UK households can reclaim £1.3bn from suppliers for unused energy

New research claims energy firms are “still failing to automatically refund customers” who are in credit

The Big Zero report

Householders in the UK could reclaim a total of £1.3 billion from suppliers for energy they paid but didn’t use this winter.

New research suggests two in five homes stand to reclaim an average of £121 each and nearly one in 10 could be owed more than £200.

It claims energy suppliers are “still failing to automatically refund customers” who are in credit, with 54% of billpayers having to chase their energy company to reclaim any money owed.

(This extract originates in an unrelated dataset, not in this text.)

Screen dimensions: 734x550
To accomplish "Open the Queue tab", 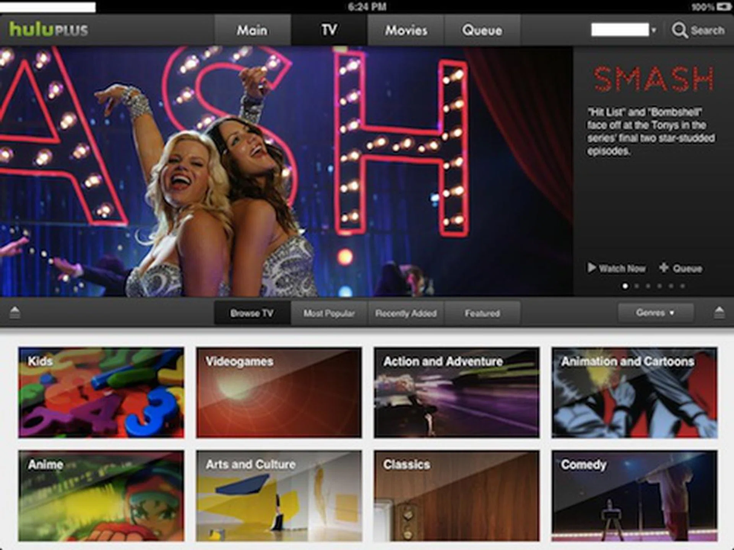I will tap(482, 30).
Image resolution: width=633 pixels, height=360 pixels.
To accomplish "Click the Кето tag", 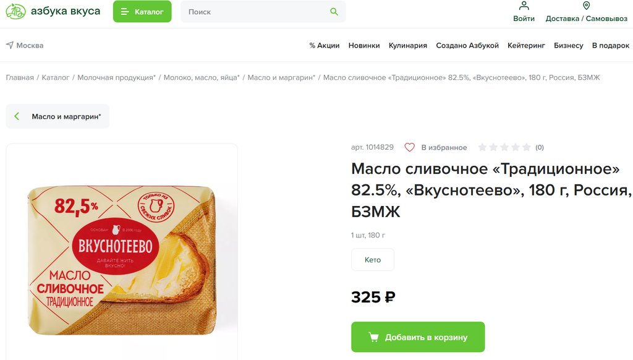I will click(x=373, y=260).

The research from price comparison and switching service adds the high levels of credit could be due to more than two third of homes (69%) having taken action over the winter to reduce their energy use.

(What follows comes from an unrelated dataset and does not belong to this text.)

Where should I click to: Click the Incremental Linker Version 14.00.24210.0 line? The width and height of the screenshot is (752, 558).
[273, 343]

It found a third of the 2,002 consumers questioned turned down their thermostat, a quarter lowered the temperature of individual radiators and more than a fifth (22%) said they only used the heating on certain days when it felt particularly cold.

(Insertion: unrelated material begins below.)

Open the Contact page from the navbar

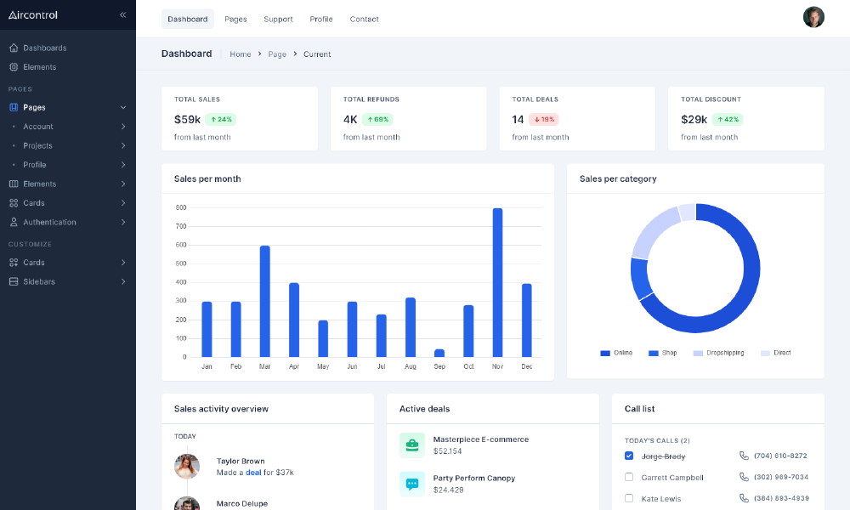coord(364,19)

It adds high levels of energy credit could also be due to suppliers estimating customers’ bills rather than basing them on the meter readings – the research found one in 10 billpayers give meter readings less than twice a year and a further 5% or almost 1.4 million households, have never provided their supplier with a meter reading.

Energy Expert Shona Eyre said: “Reclaiming over £100 from your energy supplier is a big win at the end of a long, cold winter. With around 11 million energy customers likely to be in credit, households should check their account right now. If you’re one of those owed money, then you can choose to leave it where it is as a buffer for next winter or claim it back and spend it on something you really want.

“Before reclaiming any credit, make sure you provide a meter reading. As a bare minimum, households should do this four times a year. Once at the start of each season is a good way to remember.”

A spokesperson from Energy UK said: “Energy companies aim to smooth direct debit payments over the course of the year so that customers pay the same during peak-usage winter months as you would during the summer moths when often less energy is used.

“Regular meter readings can help energy companies to set these direct debits at the right level. If customers have any questions about their account, they should contact their energy supplier.”